start EXCERPTED PASSAGE

Tuesday, October 28, 2014

The Wrong Way to Argue Against the Death Penalty

History is not on the side of the death penalty-- that's obvious, right? Not only is public opinion gradually souring against it, but our country is also executing fewer people each year now than it has been for the last forty years. Meanwhile, the international consensus against the practice could scarcely be more overwhelming. The United States' policy of execution places it not in the ranks of democratic nations, but among such unsavory company as the governments of North Korea, China, and Iran. The European Union regards capital punishment as so egregious a violation of human rights as to bar from membership a nation that employs it. And so on.

Surely all that is needed in such a context is a trigger event-- some galvanizing incident that so appalls people, so violates their emerging moral consensus, that they act to formally abolish the practice. Just as Emmett Till's murder crystallized for a nation everything that was intolerable about Jim Crow and lynch law -- everything the nation had known all along was intolerable about these things -- so too, the thought runs, at some point an abuse will occur in the capital punishment system that is so shocking it forces people to move. We will stop terminating our thoughts on the subject with the idle "Yes it's terrible, but we tried to do something about it and failed" and move to the urgent "It's terrible, and we all know it, so why haven't we stopped it yet?"

I suspect that capital punishment in our country today would not weather any sustained public attention of this sort for long. Ours is a cultural moment in which, for a host of reasons, very few public figures would want to be thrust into the position of actively defending the justice of that institution. All that needs to happen, therefore, is the kind of media focus that renders passive or silent acquiescence impossible. If the death penalty were to become once again a "controversial issue" in the country, if people felt compelled to come out decisively for one side or the other, then the practice would not survive. The moving finger would already be writing out its doom. "Death, you shall die!" as John Donne would say.

This at least, is how it is supposed to go. But there was a miscalculation somewhere. Faulty wiring. The triggers were all pressed last year, but no shot was fired. The galvanic jolt was transmitted, but there was not a quiver of flesh in reply.

I thought that the first of last year's botched executions, from Oklahoma, was going to be the decisive event -- the one that returned capital punishment to the nation's attention. I thought it would be sufficient to revive a "culture war" over the issue. My conviction only grew stronger as the incident was followed over the next several months by two other botched executions. Not only were these incidents gruesome in themselves, they also enclosed within themselves the terrible irony and inhumanity and unnaturalness of the whole system. We were horrified and apologetic at the slow, torturous death inflicted through the "botched" executions; yet we were forced by this very realization to look again at what the "successful" executions were supposed to have been, against which we were comparing them. Suddenly, it became very hard to recall why we apologize for the botched jobs, and do not shed tears over the "successes" as well.

Or again-- this is how it was supposed to go. Yet none of this actually happened. The "culture war" was not reignited. The "debate over capital punishment" did not occur.

end EXCERPTED PASSAGE

### EXERCISE TASK A
Please return the records unchanged, from their first line up to and including the line that contains "Action: click(882, 123)".
The records have no connection to the death penalty essay.

start MATERIAL FOR THE TASK

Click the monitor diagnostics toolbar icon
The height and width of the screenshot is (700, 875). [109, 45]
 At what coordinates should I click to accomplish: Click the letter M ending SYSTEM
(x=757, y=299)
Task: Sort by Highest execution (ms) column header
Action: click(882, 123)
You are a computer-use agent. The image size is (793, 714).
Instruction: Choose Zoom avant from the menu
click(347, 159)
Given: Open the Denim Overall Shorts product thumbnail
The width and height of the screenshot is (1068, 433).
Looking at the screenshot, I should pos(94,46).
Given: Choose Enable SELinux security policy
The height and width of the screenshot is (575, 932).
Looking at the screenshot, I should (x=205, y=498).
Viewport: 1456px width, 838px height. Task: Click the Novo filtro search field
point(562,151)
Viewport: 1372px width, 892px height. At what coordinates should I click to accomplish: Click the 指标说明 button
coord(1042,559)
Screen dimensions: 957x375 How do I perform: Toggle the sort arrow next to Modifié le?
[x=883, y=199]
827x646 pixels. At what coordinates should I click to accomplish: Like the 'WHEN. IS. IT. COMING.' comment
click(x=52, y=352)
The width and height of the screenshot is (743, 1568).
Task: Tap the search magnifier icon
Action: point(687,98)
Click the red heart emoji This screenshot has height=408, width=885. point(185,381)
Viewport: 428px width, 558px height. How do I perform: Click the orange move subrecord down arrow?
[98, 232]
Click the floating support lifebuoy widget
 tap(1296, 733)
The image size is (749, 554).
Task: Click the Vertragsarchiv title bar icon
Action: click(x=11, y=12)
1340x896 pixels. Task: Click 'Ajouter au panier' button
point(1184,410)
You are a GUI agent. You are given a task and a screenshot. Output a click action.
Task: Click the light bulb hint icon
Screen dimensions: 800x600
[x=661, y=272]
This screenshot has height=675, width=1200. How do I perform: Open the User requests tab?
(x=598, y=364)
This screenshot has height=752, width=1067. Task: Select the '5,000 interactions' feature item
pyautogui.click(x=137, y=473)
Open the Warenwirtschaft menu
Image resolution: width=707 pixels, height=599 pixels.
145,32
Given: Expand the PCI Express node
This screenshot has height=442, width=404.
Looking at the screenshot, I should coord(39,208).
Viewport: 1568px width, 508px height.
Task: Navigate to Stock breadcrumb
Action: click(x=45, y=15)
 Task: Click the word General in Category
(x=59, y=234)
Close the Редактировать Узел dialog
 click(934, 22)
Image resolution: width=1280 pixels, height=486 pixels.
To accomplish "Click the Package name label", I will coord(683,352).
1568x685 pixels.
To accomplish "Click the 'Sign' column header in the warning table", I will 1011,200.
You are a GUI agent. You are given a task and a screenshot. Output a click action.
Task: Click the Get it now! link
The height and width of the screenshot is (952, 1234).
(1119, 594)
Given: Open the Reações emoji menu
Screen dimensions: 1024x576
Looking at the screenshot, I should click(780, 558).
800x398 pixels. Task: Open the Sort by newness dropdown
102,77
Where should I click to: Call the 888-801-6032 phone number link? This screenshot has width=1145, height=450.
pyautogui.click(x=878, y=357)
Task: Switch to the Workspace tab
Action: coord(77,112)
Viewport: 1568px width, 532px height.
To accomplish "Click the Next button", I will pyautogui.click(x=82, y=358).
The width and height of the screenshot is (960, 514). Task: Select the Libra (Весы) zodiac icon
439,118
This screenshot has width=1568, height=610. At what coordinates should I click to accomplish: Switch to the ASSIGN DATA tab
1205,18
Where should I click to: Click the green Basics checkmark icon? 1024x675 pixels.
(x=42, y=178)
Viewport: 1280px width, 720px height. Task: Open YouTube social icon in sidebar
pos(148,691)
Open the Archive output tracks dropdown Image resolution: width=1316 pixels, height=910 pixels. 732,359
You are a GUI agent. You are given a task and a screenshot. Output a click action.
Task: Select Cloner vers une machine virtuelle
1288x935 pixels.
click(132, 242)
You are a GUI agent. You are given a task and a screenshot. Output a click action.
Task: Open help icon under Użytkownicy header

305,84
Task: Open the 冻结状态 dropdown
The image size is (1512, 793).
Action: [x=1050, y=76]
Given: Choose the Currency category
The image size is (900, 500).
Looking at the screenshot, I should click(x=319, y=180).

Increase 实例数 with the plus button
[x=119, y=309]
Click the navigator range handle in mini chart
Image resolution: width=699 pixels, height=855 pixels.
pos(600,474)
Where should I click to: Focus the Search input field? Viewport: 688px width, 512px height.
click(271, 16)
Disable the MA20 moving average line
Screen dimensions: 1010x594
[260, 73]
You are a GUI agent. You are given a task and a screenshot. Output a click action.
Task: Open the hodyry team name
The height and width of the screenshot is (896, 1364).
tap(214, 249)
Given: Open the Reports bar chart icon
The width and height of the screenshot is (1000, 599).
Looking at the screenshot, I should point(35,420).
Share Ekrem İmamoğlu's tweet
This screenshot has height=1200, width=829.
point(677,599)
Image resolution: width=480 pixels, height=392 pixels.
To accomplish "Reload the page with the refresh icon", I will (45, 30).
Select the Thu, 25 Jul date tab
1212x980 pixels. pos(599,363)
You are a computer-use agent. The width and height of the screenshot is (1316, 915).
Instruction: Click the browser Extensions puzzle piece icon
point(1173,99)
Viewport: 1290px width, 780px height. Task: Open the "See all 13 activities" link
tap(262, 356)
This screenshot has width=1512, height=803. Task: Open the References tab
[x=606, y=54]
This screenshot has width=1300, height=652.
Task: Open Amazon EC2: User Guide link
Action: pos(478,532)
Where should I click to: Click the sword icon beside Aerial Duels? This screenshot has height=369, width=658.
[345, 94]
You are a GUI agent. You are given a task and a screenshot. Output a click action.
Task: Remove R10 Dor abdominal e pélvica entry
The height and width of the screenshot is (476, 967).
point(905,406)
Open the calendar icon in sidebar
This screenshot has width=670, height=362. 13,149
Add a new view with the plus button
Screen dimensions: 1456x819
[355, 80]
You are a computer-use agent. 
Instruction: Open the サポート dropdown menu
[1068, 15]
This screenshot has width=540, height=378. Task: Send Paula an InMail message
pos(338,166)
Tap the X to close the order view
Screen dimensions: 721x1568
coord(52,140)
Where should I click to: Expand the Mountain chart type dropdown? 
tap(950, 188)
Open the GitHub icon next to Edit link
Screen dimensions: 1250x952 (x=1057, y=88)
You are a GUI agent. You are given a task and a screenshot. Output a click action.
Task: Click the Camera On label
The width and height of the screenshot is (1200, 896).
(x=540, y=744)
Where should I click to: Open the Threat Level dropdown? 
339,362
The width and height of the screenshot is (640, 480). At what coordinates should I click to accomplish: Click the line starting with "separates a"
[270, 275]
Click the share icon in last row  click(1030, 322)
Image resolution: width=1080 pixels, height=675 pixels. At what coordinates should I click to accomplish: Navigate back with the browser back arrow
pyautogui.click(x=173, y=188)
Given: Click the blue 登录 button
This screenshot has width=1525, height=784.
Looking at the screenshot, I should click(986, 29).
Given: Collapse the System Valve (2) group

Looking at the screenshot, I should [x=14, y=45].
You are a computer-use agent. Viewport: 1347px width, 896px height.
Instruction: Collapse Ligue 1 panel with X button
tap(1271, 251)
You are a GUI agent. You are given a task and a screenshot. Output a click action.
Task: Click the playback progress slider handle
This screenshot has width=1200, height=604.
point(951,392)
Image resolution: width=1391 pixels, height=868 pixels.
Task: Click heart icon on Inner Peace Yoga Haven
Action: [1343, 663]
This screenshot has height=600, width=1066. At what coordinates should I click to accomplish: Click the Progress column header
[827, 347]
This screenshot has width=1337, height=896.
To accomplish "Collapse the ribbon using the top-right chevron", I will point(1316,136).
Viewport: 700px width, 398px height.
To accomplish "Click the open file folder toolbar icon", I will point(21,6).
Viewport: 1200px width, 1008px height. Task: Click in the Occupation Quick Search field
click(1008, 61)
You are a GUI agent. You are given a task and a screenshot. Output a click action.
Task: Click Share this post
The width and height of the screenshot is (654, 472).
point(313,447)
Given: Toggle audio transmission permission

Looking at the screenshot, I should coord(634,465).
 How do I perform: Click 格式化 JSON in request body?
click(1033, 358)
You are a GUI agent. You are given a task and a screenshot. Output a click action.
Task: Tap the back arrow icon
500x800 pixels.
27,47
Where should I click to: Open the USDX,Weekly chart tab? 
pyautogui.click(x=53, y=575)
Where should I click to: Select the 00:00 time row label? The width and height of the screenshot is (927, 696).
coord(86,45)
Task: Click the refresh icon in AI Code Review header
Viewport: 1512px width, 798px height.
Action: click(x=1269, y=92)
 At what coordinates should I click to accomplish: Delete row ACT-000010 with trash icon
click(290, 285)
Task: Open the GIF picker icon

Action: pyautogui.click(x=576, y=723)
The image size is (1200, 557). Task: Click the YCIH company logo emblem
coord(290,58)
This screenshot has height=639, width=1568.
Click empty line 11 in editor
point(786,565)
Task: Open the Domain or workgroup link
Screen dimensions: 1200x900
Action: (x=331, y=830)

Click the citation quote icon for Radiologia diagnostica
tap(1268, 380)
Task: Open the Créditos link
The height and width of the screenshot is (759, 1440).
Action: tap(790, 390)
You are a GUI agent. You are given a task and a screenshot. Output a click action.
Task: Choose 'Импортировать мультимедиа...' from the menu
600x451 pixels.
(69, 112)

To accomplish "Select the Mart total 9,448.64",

end MATERIAL FOR THE TASK

### EXERCISE TASK B
Retype the death penalty essay word for word, from "Tuesday, October 28, 2014" up to and including "it. And so on.".

### FULL ANSWER A
Click the monitor diagnostics toolbar icon
The height and width of the screenshot is (700, 875). [109, 45]
 At what coordinates should I click to accomplish: Click the letter M ending SYSTEM
(x=757, y=299)
Task: Sort by Highest execution (ms) column header
Action: click(882, 123)

### FULL ANSWER B
Tuesday, October 28, 2014

The Wrong Way to Argue Against the Death Penalty

History is not on the side of the death penalty-- that's obvious, right? Not only is public opinion gradually souring against it, but our country is also executing fewer people each year now than it has been for the last forty years. Meanwhile, the international consensus against the practice could scarcely be more overwhelming. The United States' policy of execution places it not in the ranks of democratic nations, but among such unsavory company as the governments of North Korea, China, and Iran. The European Union regards capital punishment as so egregious a violation of human rights as to bar from membership a nation that employs it. And so on.